EXERCISE DETAILS:
Restate word for word the entries below, starting with the line with "Viewport: 1372px width, 874px height." and continuing through the line with "Screen dimensions: 540x421". Include both of those lines and no others.

Collected data entries:
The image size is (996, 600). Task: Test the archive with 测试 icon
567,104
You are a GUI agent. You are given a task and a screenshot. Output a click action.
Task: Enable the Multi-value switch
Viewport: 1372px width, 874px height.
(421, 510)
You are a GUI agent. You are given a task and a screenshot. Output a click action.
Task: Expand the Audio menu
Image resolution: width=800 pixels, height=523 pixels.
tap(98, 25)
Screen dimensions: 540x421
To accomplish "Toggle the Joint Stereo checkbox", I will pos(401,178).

...

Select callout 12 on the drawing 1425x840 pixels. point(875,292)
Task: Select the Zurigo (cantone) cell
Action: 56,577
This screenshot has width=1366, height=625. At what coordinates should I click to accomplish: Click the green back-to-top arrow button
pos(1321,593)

...

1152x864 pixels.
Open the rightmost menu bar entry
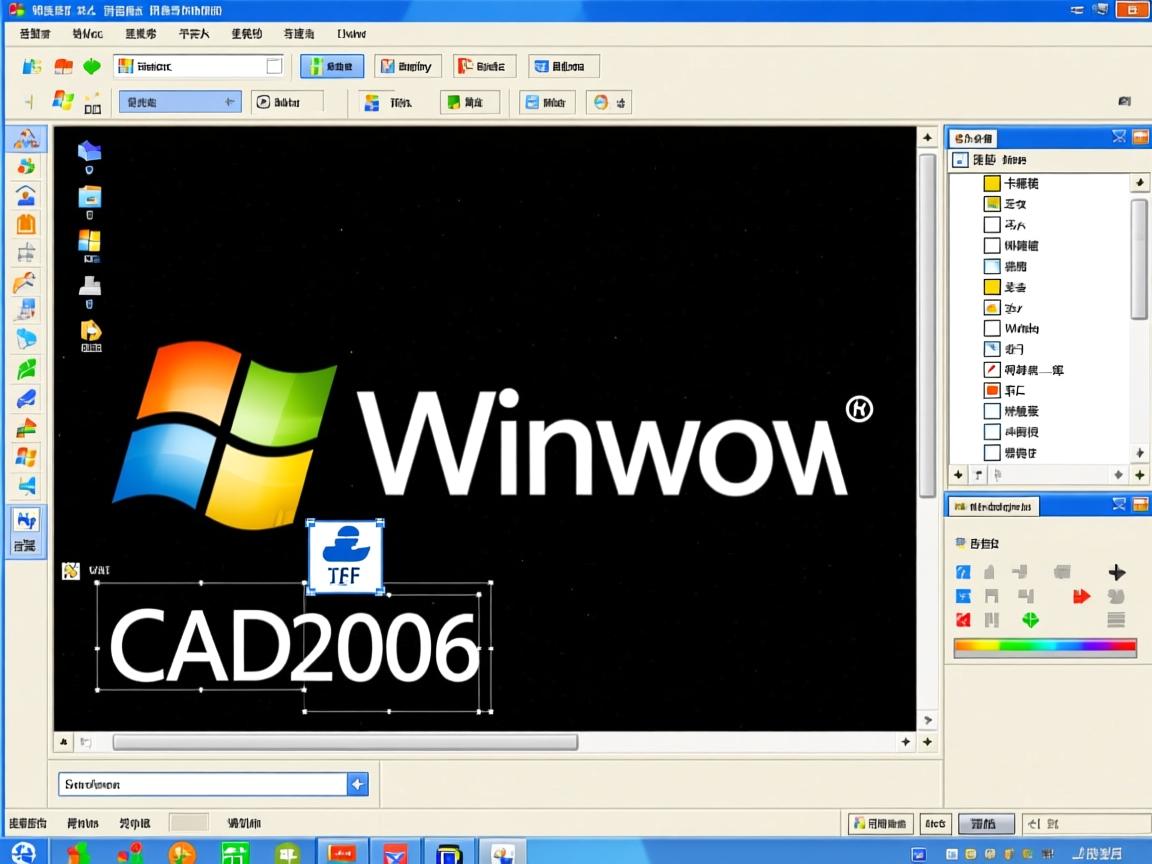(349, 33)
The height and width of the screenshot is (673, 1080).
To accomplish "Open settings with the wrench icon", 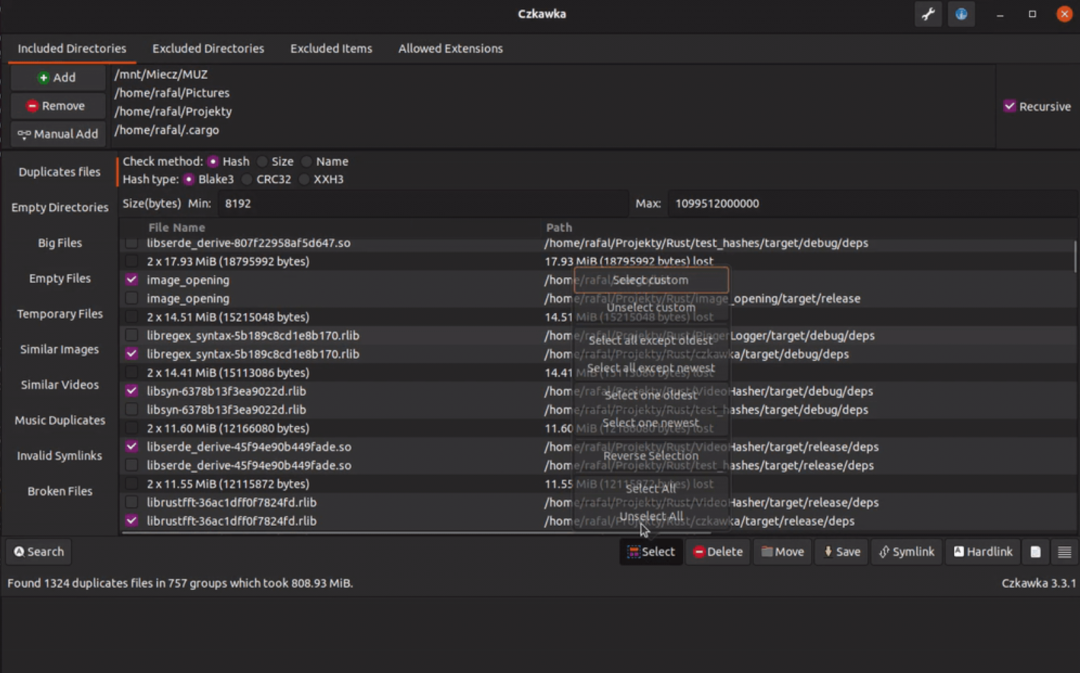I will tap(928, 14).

RESPONSE TO THE EXERCISE:
Viewport: 1372px width, 874px height.
(421, 510)
You are a GUI agent. You are given a task and a screenshot. Output a click action.
Task: Expand the Audio menu
Image resolution: width=800 pixels, height=523 pixels.
tap(98, 25)
Screen dimensions: 540x421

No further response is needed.